TR-I-0258 :March 3,1992

真龍主・星音

二次確率のインントロダクション

Abstract:The first part of this paper presents a basic introduction to second-order probability theory: what it is, and what kinds of problems it is used to solve. The remaining parts of this paper introduce a system of theories and implementations for planning and meta-decision-making with uncertain-outcome actions represented using second-order probabilities. A situation-based theory of representing states, situations, and nondeterministic actions is implemented by the ATMS-based B-SURE system, which supports uncertain-action planning. A second-order probability theory allows an agent to model a probable continuum of universes, only one of which is correct; each universe describes a set of possible worlds labeled with probabilities. This represents the difference between the likelihood of an outcome and the confidence with which that likelihood is believed.

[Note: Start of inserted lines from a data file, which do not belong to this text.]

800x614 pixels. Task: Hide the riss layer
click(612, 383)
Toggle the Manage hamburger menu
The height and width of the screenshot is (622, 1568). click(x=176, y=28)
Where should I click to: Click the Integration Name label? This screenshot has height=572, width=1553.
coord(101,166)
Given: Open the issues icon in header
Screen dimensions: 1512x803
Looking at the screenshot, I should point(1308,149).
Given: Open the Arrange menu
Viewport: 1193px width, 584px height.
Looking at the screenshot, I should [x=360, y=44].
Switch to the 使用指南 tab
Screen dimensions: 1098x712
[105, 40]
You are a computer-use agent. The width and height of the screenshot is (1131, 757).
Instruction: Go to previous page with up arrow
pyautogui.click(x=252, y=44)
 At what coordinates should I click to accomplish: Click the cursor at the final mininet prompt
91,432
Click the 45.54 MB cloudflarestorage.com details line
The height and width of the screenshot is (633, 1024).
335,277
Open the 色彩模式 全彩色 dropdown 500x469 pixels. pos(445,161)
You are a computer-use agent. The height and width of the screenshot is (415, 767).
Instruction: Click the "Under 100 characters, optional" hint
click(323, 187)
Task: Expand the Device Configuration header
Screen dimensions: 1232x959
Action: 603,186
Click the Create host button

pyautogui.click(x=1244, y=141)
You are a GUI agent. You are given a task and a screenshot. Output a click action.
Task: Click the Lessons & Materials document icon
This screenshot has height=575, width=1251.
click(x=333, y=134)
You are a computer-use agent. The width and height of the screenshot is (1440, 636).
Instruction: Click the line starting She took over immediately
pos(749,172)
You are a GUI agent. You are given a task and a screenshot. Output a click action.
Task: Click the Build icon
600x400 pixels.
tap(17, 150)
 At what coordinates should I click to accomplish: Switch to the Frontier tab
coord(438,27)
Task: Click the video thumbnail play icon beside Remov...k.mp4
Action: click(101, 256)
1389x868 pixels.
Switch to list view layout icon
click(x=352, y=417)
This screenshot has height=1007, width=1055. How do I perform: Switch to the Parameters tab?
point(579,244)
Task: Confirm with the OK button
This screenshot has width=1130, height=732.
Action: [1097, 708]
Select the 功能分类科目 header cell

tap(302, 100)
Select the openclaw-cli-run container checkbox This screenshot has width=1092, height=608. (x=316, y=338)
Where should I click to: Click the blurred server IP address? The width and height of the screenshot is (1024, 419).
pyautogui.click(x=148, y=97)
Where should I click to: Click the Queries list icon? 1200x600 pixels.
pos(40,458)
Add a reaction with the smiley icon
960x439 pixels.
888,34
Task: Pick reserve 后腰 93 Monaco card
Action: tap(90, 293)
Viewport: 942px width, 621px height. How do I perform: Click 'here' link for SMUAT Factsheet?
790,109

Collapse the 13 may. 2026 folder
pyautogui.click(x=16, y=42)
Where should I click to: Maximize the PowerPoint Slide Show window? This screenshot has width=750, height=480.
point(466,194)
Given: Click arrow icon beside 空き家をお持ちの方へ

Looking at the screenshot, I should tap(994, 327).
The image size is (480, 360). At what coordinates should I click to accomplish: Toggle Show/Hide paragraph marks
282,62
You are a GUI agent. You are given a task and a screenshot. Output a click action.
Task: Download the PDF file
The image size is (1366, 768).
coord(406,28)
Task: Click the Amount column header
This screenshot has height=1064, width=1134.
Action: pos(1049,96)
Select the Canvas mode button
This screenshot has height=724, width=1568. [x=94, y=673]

Confidence is shown to govern meta-decision making, particularly meta-decisions concerning the gathering of information to clarify outcomes' likelihoods. Second-order probabilities are defined over partitions and individual events. Event distributions are convenient but cannot be used for accurate union nor expectation-distribution conputation. Partition and event distributions are initialized using maximum-entropy methods which significantly do not require prior frequency information, and are updated using Bayesian methods. Value of Information equations are defined, which support meta-decisions. A simple example demonstrates meta-decision-making with the implemented system. No other system has used second-order partition probabilities for planning or meta-decision-making.